То был молодой органист, ученик доброго Провези, протеже провинциального купца-самодура Барецци, страстного любителя музыки. Да, все они его любили, и он их всех любил: Барецци, Лавинья, учивший его писать оперы и каждый вечер разбиравший с ним «Дон-Жуана», Маргерита, мать маленького Ичилио, – тысяча теней минувших лет.
И он же был седым человеком, который, сам не зная как, приобрел вот такое изборожденное морщинами лицо.
Пеппина любила его, и он ее любил, и был другом своим друзьям – Кларине Маффеи, Арривабене, Луккарди, и сенатору, и доброму Муцио, который ради него разъезжал по стране, дирижировал, воевал. И нация любила его, как это при разных торжественных случаях значилось в газетах. И он любил ее тоже…

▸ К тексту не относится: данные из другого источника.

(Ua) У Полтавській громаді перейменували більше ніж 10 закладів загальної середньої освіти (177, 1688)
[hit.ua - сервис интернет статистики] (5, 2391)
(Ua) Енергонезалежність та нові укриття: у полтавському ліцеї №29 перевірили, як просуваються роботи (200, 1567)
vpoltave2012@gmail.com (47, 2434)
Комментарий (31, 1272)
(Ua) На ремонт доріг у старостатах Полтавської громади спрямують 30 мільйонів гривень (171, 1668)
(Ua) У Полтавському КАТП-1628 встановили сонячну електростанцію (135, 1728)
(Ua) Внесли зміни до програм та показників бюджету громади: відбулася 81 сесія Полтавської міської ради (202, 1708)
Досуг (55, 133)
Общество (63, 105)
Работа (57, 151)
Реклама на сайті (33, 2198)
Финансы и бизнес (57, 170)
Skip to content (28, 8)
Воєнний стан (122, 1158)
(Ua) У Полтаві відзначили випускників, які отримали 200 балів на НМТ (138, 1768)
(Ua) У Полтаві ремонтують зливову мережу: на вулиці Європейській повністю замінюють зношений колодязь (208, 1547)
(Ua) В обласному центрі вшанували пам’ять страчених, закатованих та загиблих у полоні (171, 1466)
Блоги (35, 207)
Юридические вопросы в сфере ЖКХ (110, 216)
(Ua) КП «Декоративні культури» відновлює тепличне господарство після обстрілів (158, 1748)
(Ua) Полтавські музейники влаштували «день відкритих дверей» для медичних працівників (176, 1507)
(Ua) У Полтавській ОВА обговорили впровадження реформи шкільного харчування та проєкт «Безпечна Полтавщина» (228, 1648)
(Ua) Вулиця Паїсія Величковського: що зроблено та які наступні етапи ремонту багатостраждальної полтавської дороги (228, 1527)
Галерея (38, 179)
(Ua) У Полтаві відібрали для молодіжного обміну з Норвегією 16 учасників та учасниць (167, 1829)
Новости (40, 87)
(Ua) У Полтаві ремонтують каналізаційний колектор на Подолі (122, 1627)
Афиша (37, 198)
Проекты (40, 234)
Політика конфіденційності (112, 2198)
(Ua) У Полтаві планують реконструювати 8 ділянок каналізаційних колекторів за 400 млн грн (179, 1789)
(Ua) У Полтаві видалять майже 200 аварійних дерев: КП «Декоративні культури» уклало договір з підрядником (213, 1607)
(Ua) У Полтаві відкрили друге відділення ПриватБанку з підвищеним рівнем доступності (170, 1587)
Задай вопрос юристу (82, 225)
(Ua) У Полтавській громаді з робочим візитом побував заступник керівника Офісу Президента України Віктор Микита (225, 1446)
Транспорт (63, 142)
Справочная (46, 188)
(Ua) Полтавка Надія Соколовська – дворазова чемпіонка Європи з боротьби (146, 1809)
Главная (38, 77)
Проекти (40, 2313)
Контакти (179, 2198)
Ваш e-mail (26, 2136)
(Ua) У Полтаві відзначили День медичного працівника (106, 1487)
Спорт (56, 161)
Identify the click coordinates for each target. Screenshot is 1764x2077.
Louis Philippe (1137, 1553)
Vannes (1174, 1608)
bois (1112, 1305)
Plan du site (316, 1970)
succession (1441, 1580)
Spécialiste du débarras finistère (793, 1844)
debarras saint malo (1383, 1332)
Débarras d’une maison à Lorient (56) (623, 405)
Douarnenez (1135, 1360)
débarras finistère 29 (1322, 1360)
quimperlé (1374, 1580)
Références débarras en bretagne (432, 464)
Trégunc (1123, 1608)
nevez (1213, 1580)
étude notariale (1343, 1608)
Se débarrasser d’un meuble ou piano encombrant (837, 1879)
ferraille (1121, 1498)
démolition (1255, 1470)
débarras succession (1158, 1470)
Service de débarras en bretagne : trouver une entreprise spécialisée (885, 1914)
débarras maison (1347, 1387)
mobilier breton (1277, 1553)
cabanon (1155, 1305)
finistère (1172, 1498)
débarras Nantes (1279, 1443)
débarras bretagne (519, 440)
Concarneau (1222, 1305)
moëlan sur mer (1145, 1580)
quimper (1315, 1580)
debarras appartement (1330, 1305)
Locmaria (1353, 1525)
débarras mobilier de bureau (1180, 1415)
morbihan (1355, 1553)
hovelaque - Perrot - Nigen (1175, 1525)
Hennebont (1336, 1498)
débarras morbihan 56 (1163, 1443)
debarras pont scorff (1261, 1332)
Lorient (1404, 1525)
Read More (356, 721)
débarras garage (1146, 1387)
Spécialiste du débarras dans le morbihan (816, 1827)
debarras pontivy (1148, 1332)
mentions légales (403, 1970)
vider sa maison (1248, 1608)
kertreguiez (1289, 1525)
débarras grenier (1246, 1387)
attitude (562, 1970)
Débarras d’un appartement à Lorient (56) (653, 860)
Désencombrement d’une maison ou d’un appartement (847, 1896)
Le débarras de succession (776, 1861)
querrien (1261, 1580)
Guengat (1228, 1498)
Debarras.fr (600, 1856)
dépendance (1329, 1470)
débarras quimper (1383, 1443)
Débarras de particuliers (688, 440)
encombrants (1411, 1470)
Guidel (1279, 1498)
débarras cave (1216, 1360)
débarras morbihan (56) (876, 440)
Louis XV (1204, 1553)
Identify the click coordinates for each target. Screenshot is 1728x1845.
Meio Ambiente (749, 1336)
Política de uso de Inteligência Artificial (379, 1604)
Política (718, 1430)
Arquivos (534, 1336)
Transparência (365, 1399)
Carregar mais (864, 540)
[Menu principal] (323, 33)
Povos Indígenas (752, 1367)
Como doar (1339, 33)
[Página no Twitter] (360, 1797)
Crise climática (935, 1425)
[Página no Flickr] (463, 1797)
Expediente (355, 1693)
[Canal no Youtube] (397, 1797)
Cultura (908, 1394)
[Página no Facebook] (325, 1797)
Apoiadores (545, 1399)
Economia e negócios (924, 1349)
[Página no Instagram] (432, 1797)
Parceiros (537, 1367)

Но маэстро не был весь целиком этим увенчанным победой человеком, как не был он целиком тем вторым существом, никого не любившим, никем не любимым, которое равнодушно пряталось от мира за непроницаемый щит; ангелом, злобным или добрым, чьи дальнозоркие глаза глядят не на людей, а мимо них. Маэстро узнал в своем отражении этого безучастного ангела, существо, которое и вправду отчуждало его от мира.